- Task objective -
Reproduce the records below word for word, leaving out the pictures.

- Supplied material -

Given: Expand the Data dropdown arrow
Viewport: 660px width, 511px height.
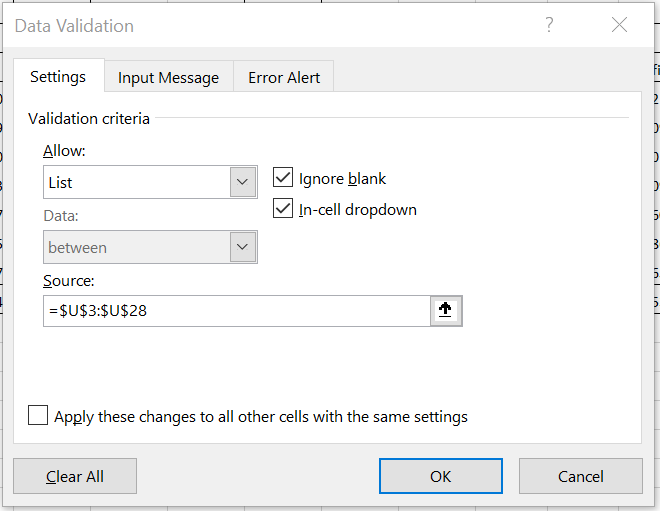Looking at the screenshot, I should point(243,247).
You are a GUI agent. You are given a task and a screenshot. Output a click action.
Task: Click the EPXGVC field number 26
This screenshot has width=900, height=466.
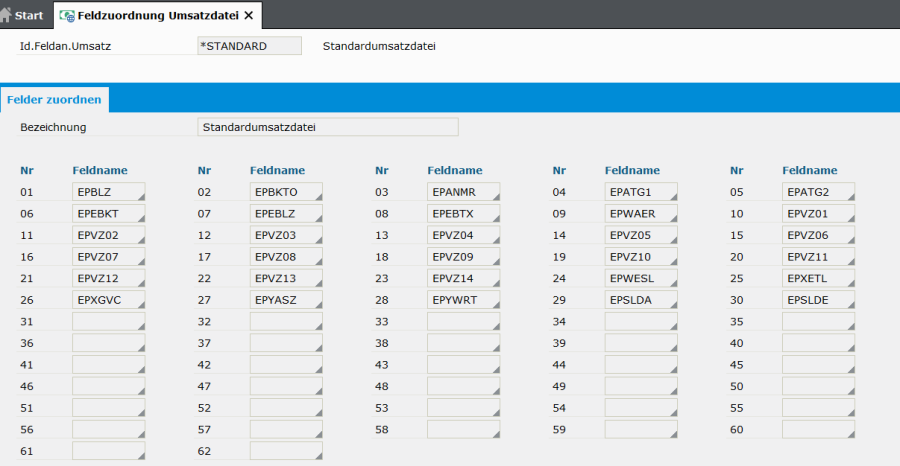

- Correct response -
Given: Expand the Data dropdown arrow
Viewport: 660px width, 511px height.
Looking at the screenshot, I should point(243,247).
You are a GUI agent. You are given a task and a screenshot. Output a click action.
Task: Click the EPXGVC field number 26
This screenshot has width=900, height=466.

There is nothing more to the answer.